The mixture from the mixer is pressed into balls (blocks) with certain shape and size, and the balls (blocks) have certain strength no matter what the shape is, so that the balls (blocks) cannot be broken before entering the furnace. The concrete requirements are as follows: the falling strength is more than 3 times at the height of 0.5m, the compressive strength is more than 1-2 kg, and the water content is 8-10%.

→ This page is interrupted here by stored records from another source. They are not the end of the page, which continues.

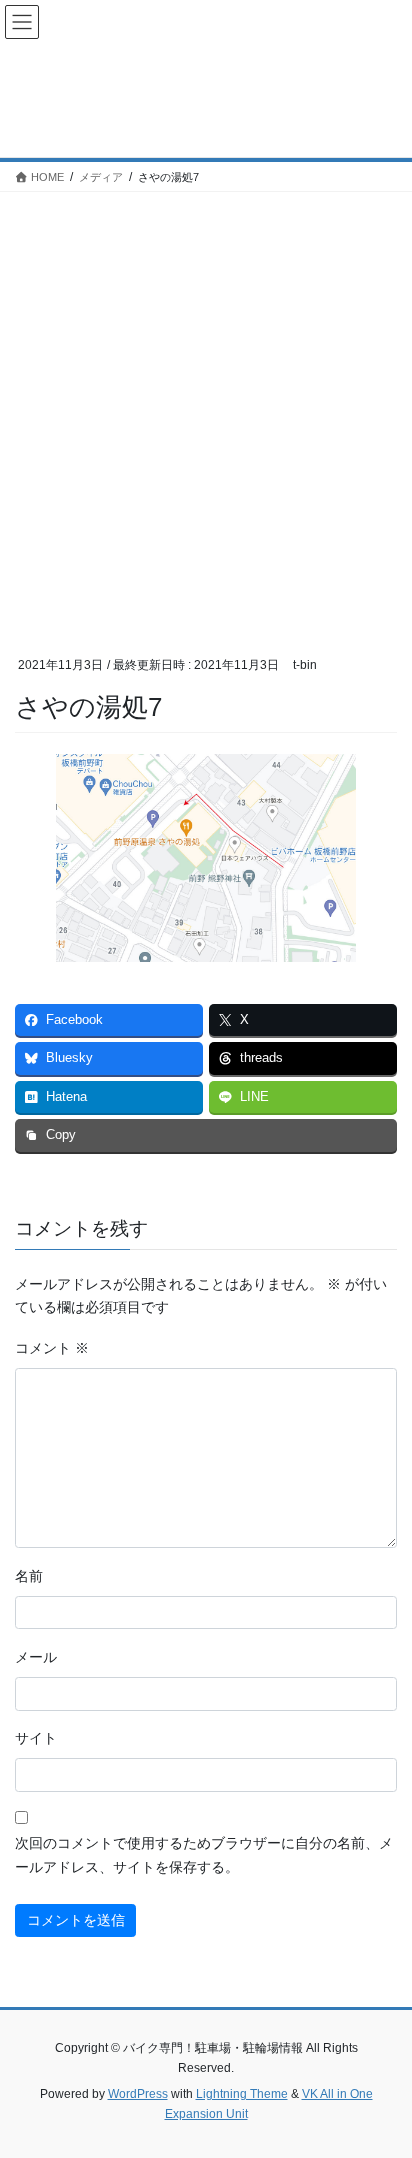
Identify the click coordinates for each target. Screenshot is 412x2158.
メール (36, 1657)
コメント (52, 1348)
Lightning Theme (242, 2094)
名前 (29, 1576)
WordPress (138, 2094)
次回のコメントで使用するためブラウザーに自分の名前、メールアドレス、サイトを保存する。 (204, 1855)
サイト (36, 1738)
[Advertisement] (206, 408)
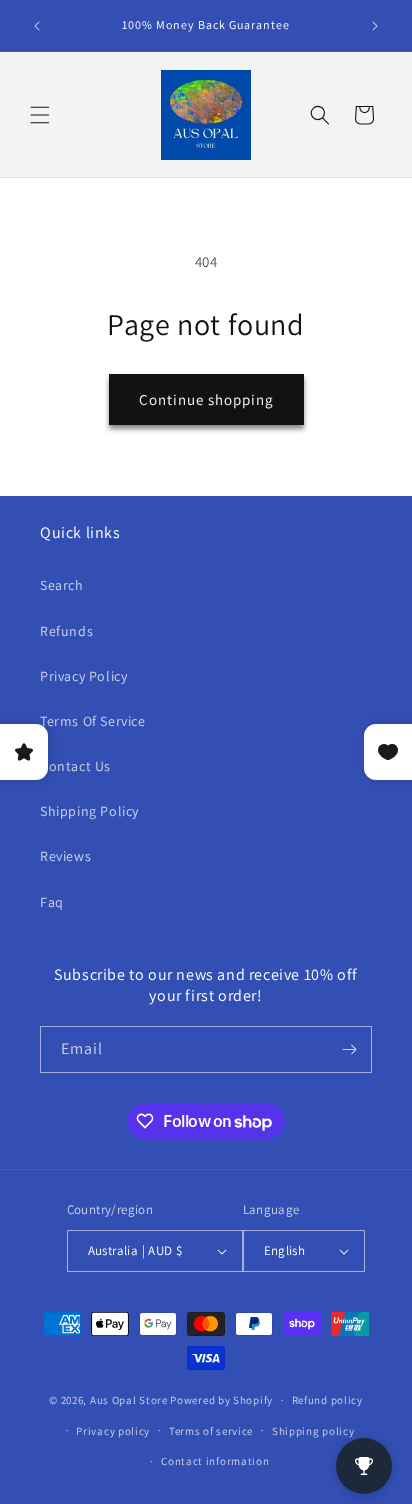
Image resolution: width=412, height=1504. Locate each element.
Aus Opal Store (130, 1400)
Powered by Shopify (221, 1400)
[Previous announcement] (37, 26)
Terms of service (211, 1431)
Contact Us (75, 766)
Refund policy (327, 1400)
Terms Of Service (93, 721)
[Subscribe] (349, 1049)
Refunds (66, 631)
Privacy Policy (83, 676)
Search (62, 585)
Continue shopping (206, 399)
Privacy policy (113, 1431)
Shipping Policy (89, 811)
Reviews (65, 856)
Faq (52, 902)
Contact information (215, 1461)
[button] (40, 115)
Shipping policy (313, 1431)
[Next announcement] (375, 26)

The ball press adopts a double-roller ball press, which is a common device for powder agglomeration. The working principle is that uniformly mixed materials (powder materials with certain components, binder and proper amount of water) are uniformly added into the intermediate space of a pair of rollers which rotate in opposite directions, and the rollers are provided with specified ball grooves which are regularly arranged. The material is gathered in the ball groove along with the rotation of the rollers and is separated from the ball groove after passing through the middle line of the two rollers to form a material ball. The medium-pressure ball press machine is selected for the project, and the quantity is as follows: and 3, carrying out the step (A). The production capacity of a single machine is 20-24 tons/hour, and the two machines are used for one machine.

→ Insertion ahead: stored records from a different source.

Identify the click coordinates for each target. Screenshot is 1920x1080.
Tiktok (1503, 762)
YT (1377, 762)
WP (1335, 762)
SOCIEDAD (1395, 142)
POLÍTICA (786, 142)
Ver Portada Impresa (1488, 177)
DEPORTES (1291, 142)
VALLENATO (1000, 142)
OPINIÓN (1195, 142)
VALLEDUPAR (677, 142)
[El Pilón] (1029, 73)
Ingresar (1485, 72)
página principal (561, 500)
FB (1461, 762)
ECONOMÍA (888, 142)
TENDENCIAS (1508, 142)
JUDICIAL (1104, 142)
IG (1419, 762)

And a roller screen is arranged below the ball press to screen out powder, and the powder returns to press balls again, so that the complete granularity of the balls can be ensured.
The drying furnace adopts a chain grate type drying furnace, pellets pressed by a ball press are screened out of powder (returned to the ball press), then the powder is conveyed to a vibration feeder through an electronic scale and a belt, the powder enters the chain grate type drying furnace for drying and temperature rise treatment, and hot pellets directly enter a heat preservation material tank after being discharged.
The electric furnace melting system comprises a slag electric furnace. The main process parameters of the slag electric furnace are as follows:
the slag electric furnace adopts a closed type (semi-closed type operation), hydraulic control and electrode graphite electrode type, and the cooling water system of the electric furnace adopts closed cycle.
Please refer to fig. 1, the working process is as follows:
1) and placing the heat-insulation material tank which is dried on a transfer trolley, wherein the transfer trolley moves on the rail and is lifted to the upper part of a material-obtaining bin at the top of the electric furnace through a crane, the material tank is seated on a bell discharge valve at the top of the corresponding bin, the discharge valve is opened under the action of the gravity of the material tank, and the material flows into the heat-insulation material bin through the bell discharge valve.
2) Feeding hot materials into an electric furnace bin, smelting, melting and deslagging, wherein the electric furnace is provided with two deslagging holes which are cooled by adopting a copper water jacket.
3) The slag is directly water-quenched into cement production raw material with glass body as main component.
4) The flue gas of the electric furnace is conveyed to a waste heat recovery and utilization system by adopting a vaporization flue.
The waste heat recovery system is an important link for improving the energy utilization rate of the system. Flue gas waste heat recovery system adopts the dividing wall formula heat transfer in this scheme. The system mainly produces 0.8MPa (G) and 173 ℃ saturated steam as a byproduct. Briefly described as follows:
the waste heat recovery system is a waste heat boiler consisting of a membrane wall, a tube bundle and a steam drum. In the waste heat boiler, high-temperature flue gas and boiler hot water flow in the reverse direction, and the flue gas at 800 ℃ passes through the waste heat boiler and is cooled to about 280 ℃. Generates 0.8MPa (G) of saturated steam at 173 ℃, and sends out of the battery limits.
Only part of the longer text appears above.